Passage:
It looks like BHB will be supportive of the goal. Serving as a source of energy that replaces both glucose and lactate consumption in the brain without deleterious effects from heat production.

Theory versus practice

But does it work? The theory supports it but trials don’t. Unless those trials lack a proper setup. We have seen a few elements that are important and I’ll add a few more:

  • Does the brain have sufficient ketolysis capacity?
  • Is the exogenous ketone a mix of d and l or just d or just l?
  • How strong is the inhibitory effect of BHB on glucose usage?
  • Is the pressure on pH detrimental?

The following trial used athletes habitually on a high-carb diet. Through a ketone ester they got the BHB up to 3.5mmol (KE) and 4.5mmol (KE+bicarbonate). Urinary analysis showed a 0.03g excretion. This would equal 0.29mmol. Given the 3~4mmol/L this is neglectable.

They did note both a glucose and lactate lowering effect. The following overview summarizes the result.

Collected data
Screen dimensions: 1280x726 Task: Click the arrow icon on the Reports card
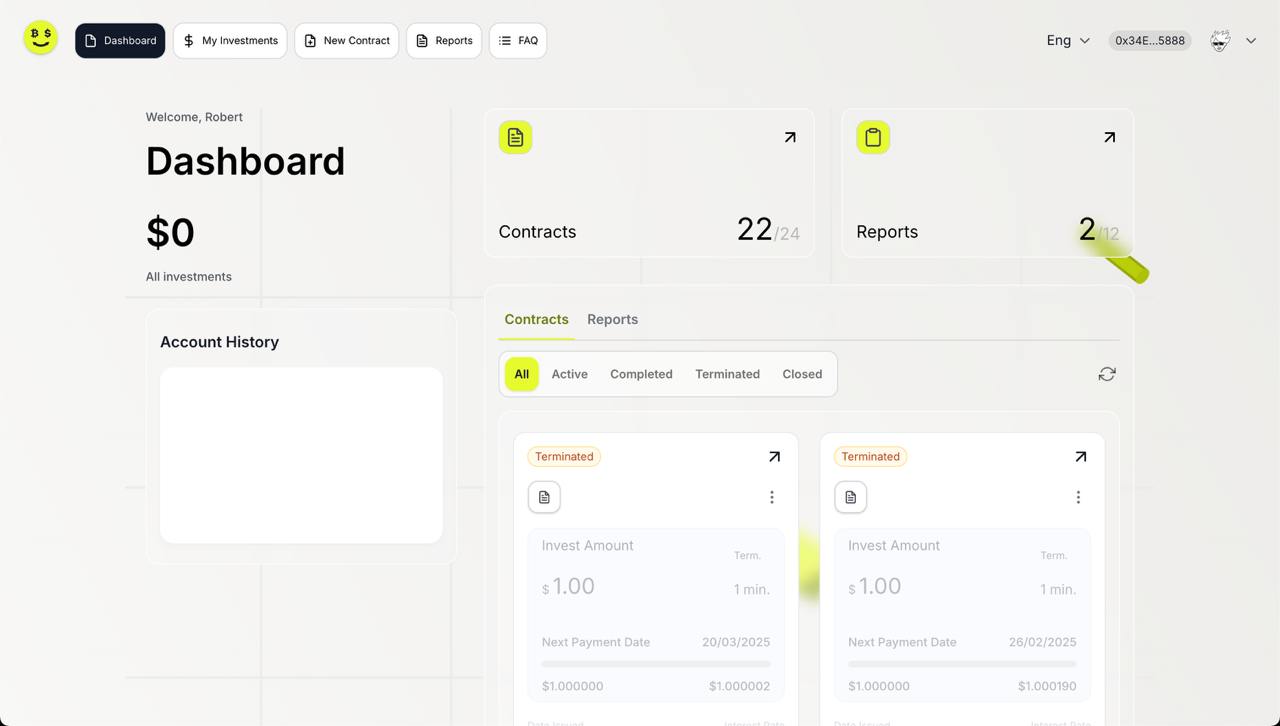click(1109, 137)
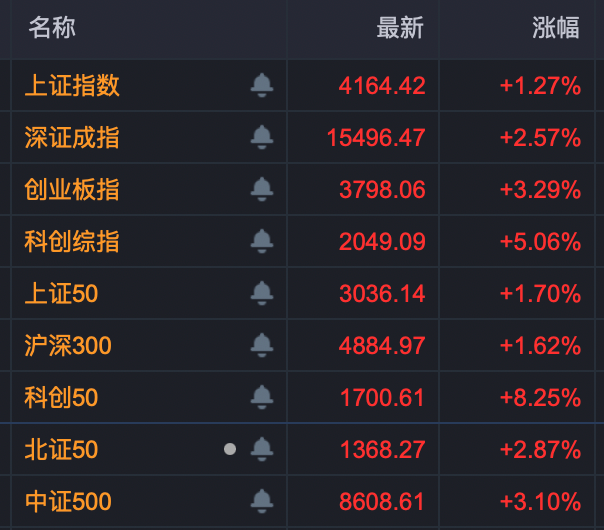The width and height of the screenshot is (604, 530).
Task: Set alert bell for 中证500
Action: click(x=262, y=501)
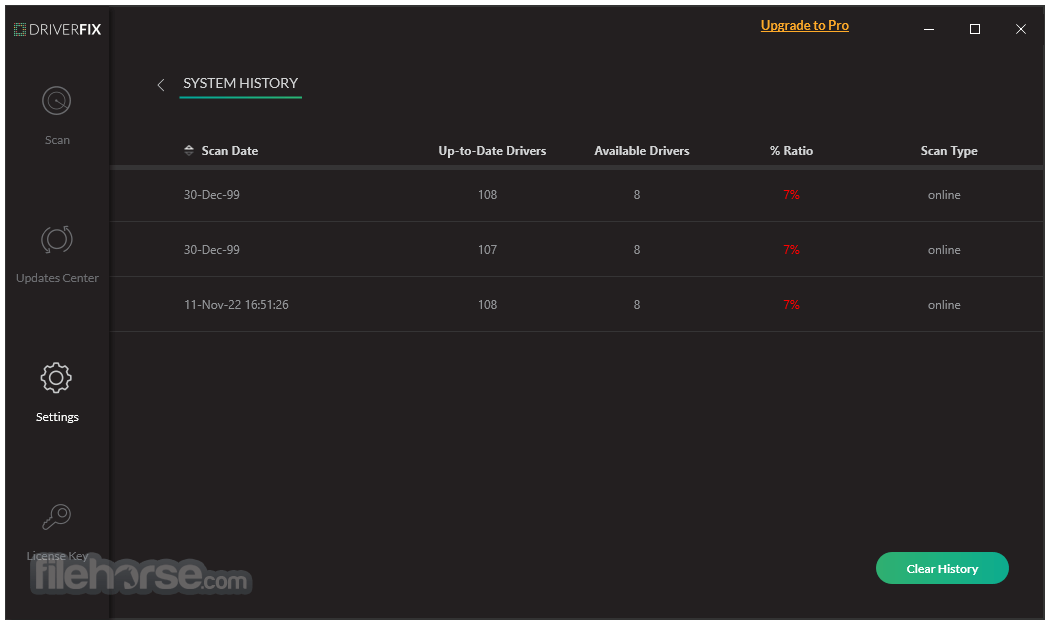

Required actions:
1. For each statement, answer yes or no according to the BHB passage, and quote the words of the passage that decide it. (a) The athletes in the trial habitually ate a high-carb diet. (b) The BHB lost through urine was large enough to matter. (c) The trial found that BHB raised lactate.
2. Please resume the BHB passage from its last sentence and write what comes next.

Results for each task:
1.
(a) Yes: "The following trial used athletes habitually on a high-carb diet."
(b) No: "Given the 3~4mmol/L this is neglectable."
(c) No: "They did note both a glucose and lactate lowering effect."

2.
Although they stated impaired performance due to the on average lower power output, it is important to look at the individual results. There is not a general decrement in performance but very much dependent on the individuals.

As indicated, the pH may be an important factor. We see that the time to exhaustion is improved when the KE is combined with bicarbonate and the response at individual level is much more in agreement. In the picture below you see the KE in the dotted lines, solid circles is with bicarbonate.

“Exogenous Ketosis Impairs 30-min Time-Trial Performance Independent of Bicarbonate Supplementation”

What the trial didn’t look at is insulin and circulating fatty acids. The ingestion of the KE could also elicit a sufficiently high insulin response so that the control group would be favored by being able to release more glucose and fatty acids.

MCT oil

Whether there is an advantage or not will depend on optimal conditions.

Again not ideal circumstances but just to show that a difference can be made, the following trial compared MCT versus LCT ingestion on performance. MCT can easily get into the mitochondria to fuel performance and in the liver that means it can be converted to BHB easily so we end up with a more ideal approach rather than an KE ingestion.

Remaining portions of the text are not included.